TASK OBJECTIVE: Print exactly the line that contains "Image resolution: width=847" along with every line beneath it to the end of the records below, and omit pictures.

SUPPLIED MATERIAL:
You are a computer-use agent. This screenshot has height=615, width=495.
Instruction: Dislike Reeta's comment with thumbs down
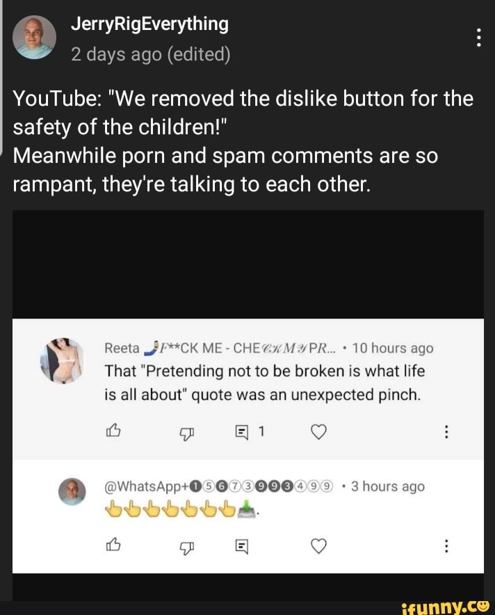[x=186, y=433]
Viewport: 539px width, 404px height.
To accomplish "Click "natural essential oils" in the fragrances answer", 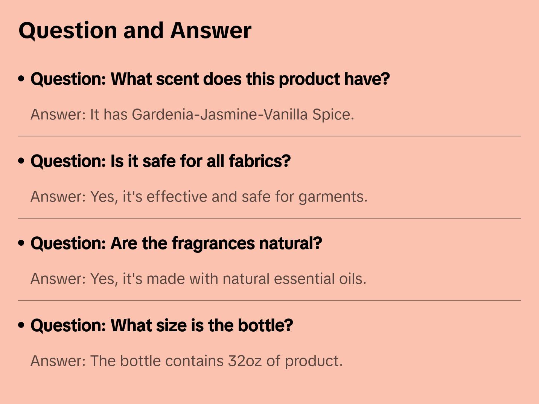I will coord(293,279).
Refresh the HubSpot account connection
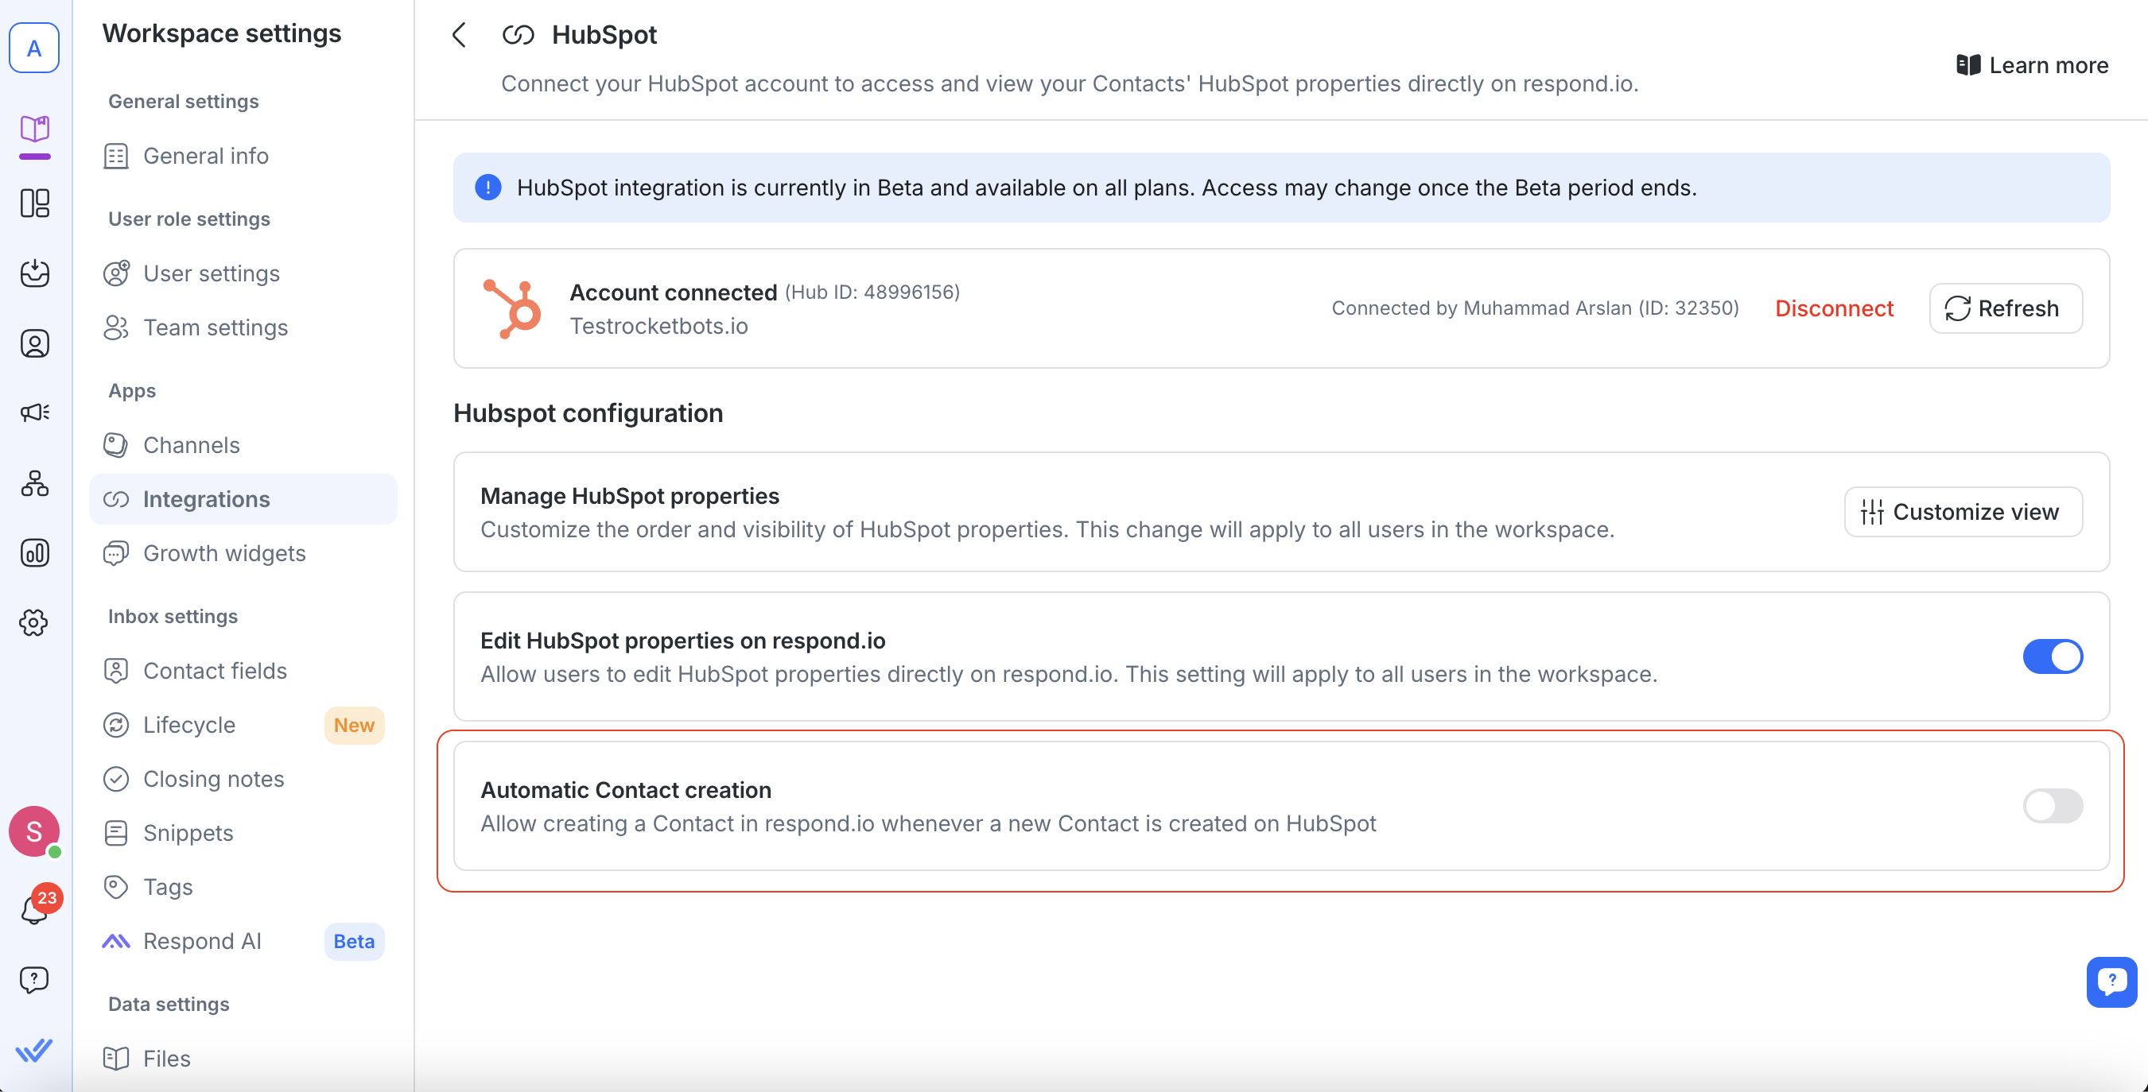The image size is (2148, 1092). [2005, 308]
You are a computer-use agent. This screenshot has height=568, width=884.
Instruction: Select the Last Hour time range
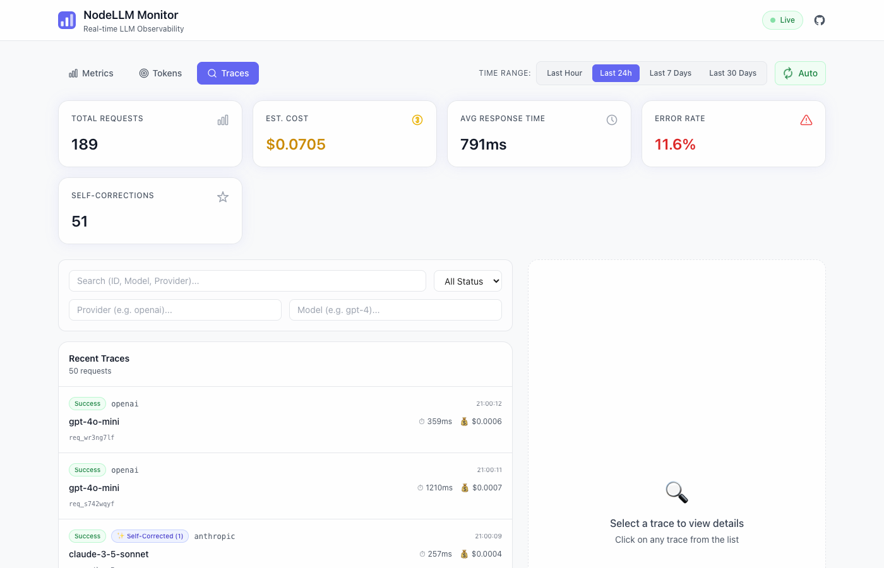click(x=564, y=73)
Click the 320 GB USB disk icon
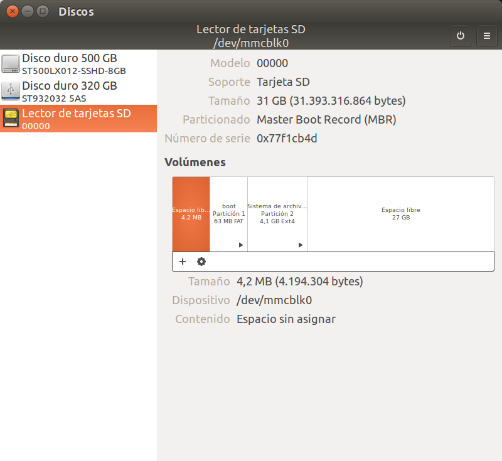This screenshot has width=502, height=461. [x=11, y=91]
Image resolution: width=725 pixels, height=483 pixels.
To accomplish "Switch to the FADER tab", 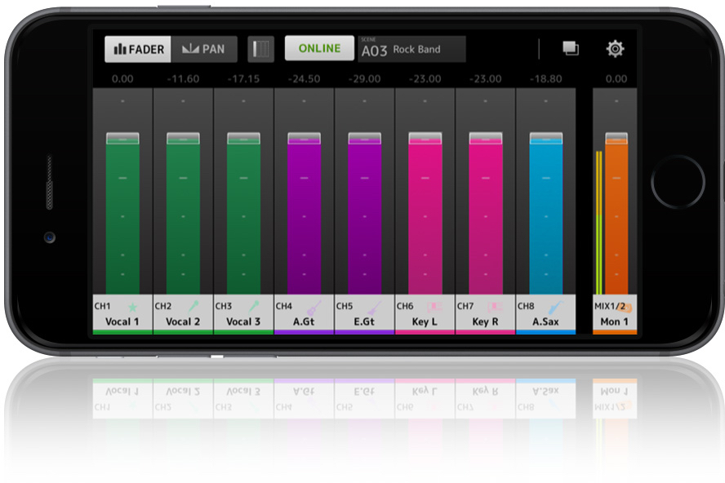I will tap(138, 49).
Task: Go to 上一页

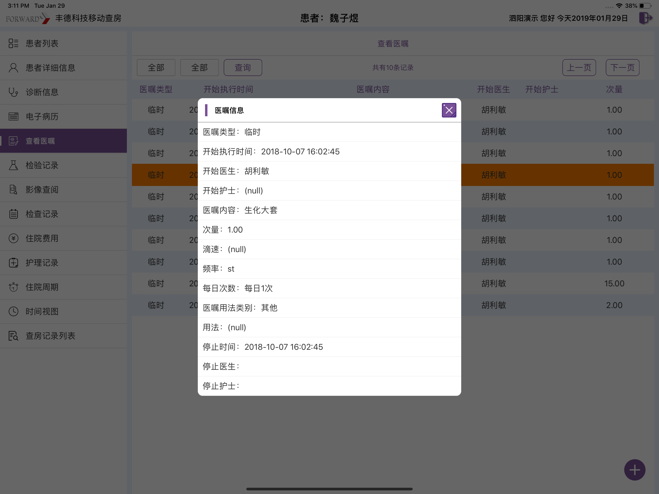Action: click(579, 68)
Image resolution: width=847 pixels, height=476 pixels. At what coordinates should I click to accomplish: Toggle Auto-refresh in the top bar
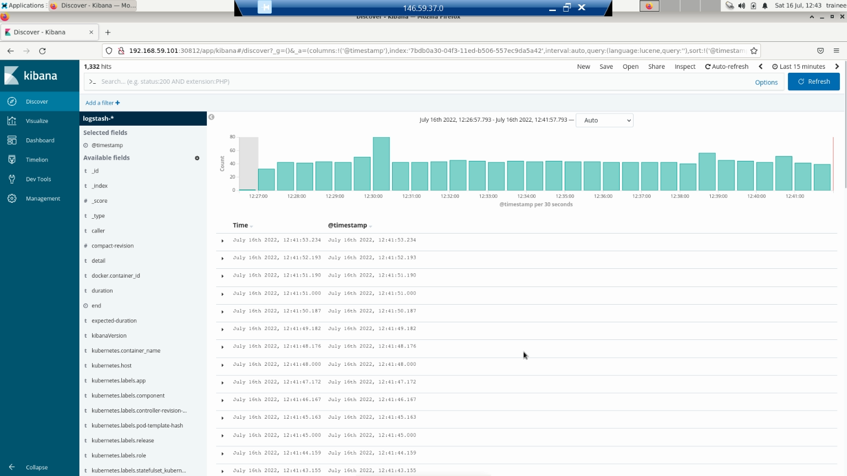(x=726, y=67)
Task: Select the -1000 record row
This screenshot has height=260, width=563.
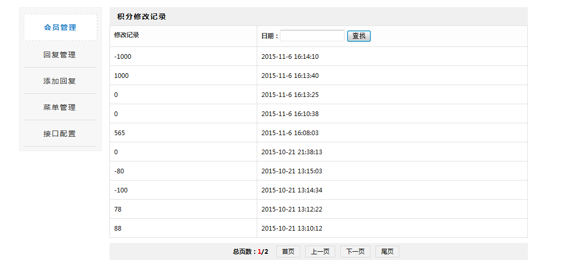Action: coord(123,57)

PROBLEM SOLUTION:
Image resolution: width=847 pixels, height=476 pixels. At what coordinates should I click to accomplish: Toggle Auto-refresh in the top bar
(x=726, y=67)
Task: Select the -1000 record row
This screenshot has height=260, width=563.
Action: coord(123,57)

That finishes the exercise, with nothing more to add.